### Study questions
• A. Return the part of the Hwang Woo-suk apology article starting at "Dr Hwang faced" and ending at "revenge against him.", copied word for word.
• B. Answer from the Hwang Woo-suk apology article:
(i) How much government funding did Hwang receive for his research?
(ii) What was the name of the cloned dog that the panel confirmed he produced?
(iii) Within how many months did Hwang say patient-specific stem cells could be created if enough eggs were provided?

### Text shown
--------------------------------------------------
Thursday, January 12, 2006

BBC: Hwang apologises to South Koreans

South Korea's disgraced cloning pioneer Hwang Woo-suk has apologised to the nation, in his first public appearance since his work was denounced as fake.

"I ask for your forgiveness," Dr Hwang told a televised news conference in the capital Seoul.

He said he would take responsibility for the errors, but claimed he had been deceived by junior researchers.

Dr Hwang was stripped of his national honours earlier this week, and his case is being investigated by prosecutors.

There is public concern about the $29m of government funding he received for his research.

Possible deception

Dr Hwang faced the media for the first time on Thursday, two days after his claimed breakthroughs in stem cell research were exposed as a fake.

He said he could not lift his head for shame and would take responsibility for failing to check the data that was produced by his researchers.

"The use of fake data... is what I have to take full responsibility for as first author. I acknowledge all of that and apologise once again," he said.

But he insisted that most of the fabrications were carried out without his knowledge, by collaborators on the project.

He said his lab had produced about 100 cloned human embryos, but the hospital responsible for developing them into stem cells had deceived him about the results.

He speculated that the head of the hospital responsible may have wanted personal revenge against him.

Dr Hwang also continued to insist that he had the technology to use cloning to create human embryonic stem cells genetically matched to patients.

"I think we can create patient-specific stem cells in six months if eggs are sufficiently provided," he said.

Scientists hope to use such technology to treat genetic conditions such as diabetes and Parkinson's, by allowing patients to grow replacement tissue using their own stem cells.

Funding withdrawn

A final report from experts at Seoul National University, published on Tuesday, said that Dr Hwang had faked his most famous work, the production of a stem cell line taken from cloned embryos.

The panel had previously rejected another of his landmark claims - to have produced individually tailored stem cells.

But it did conclude that Dr Hwang produced the world's first cloned dog, an Afghan hound called Snuppy.

Seoul National University, where Dr Hwang was a professor, has already apologised for the fraud.

The South Korean government stripped Dr Hwang on Wednesday of the title "top scientist", which entitled him to at least 3bn won ($3m) in state funding a year for five years.

Prosecutors were also sent to the office of the Seoul university panel that investigated his case, to collect scientific materials which may serve the basis of any criminal prosecution, according to Yonhap news agency.

Charges against Dr Hwang and his team could include fraud and embezzlement.
--------------------------------------------------
### Provided records
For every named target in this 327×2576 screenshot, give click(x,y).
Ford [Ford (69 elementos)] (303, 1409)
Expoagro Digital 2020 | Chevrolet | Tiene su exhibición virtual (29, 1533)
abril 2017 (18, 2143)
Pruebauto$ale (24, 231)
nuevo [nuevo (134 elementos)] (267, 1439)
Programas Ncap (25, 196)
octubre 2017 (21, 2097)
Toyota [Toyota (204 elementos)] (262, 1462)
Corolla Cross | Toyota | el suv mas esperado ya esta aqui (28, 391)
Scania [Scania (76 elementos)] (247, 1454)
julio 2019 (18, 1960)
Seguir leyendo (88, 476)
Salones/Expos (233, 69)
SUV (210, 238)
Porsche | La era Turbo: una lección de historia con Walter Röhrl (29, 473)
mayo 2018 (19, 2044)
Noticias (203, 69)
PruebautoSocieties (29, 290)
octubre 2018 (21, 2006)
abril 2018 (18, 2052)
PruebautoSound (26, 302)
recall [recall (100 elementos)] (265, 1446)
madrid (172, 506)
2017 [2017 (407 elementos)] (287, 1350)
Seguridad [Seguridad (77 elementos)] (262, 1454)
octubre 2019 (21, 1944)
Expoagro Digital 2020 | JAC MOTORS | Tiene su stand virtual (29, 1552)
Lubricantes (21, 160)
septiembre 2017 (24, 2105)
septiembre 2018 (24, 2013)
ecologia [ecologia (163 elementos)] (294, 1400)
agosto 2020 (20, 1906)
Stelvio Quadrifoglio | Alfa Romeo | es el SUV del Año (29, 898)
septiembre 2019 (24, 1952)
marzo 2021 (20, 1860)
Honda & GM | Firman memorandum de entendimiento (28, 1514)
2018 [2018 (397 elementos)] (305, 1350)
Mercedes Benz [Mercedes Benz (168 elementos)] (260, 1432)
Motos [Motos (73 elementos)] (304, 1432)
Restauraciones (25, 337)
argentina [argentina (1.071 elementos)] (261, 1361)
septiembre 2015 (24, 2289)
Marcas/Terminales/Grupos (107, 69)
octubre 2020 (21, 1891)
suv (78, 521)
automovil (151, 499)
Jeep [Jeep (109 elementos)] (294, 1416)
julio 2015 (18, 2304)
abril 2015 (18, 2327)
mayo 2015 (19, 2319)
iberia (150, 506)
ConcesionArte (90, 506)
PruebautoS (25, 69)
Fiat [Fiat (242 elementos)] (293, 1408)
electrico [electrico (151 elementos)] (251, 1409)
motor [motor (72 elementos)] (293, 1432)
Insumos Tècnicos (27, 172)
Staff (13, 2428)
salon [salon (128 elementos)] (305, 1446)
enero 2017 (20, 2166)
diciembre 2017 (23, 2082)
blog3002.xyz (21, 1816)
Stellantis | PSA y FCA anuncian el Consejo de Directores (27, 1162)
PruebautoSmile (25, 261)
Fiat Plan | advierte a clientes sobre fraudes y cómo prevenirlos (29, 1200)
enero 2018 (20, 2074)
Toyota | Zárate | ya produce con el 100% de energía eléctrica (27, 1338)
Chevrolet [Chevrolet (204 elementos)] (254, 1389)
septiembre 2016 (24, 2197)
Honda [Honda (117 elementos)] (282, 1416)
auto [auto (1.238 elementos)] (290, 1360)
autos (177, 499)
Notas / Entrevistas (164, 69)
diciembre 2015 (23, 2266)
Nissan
--------------------------------------------------
### Expected outputs
• A.
Dr Hwang faced the media for the first time on Thursday, two days after his claimed breakthroughs in stem cell research were exposed as a fake.

He said he could not lift his head for shame and would take responsibility for failing to check the data that was produced by his researchers.

"The use of fake data... is what I have to take full responsibility for as first author. I acknowledge all of that and apologise once again," he said.

But he insisted that most of the fabrications were carried out without his knowledge, by collaborators on the project.

He said his lab had produced about 100 cloned human embryos, but the hospital responsible for developing them into stem cells had deceived him about the results.

He speculated that the head of the hospital responsible may have wanted personal revenge against him.

• B.
(i) $29m
(ii) Snuppy
(iii) Six months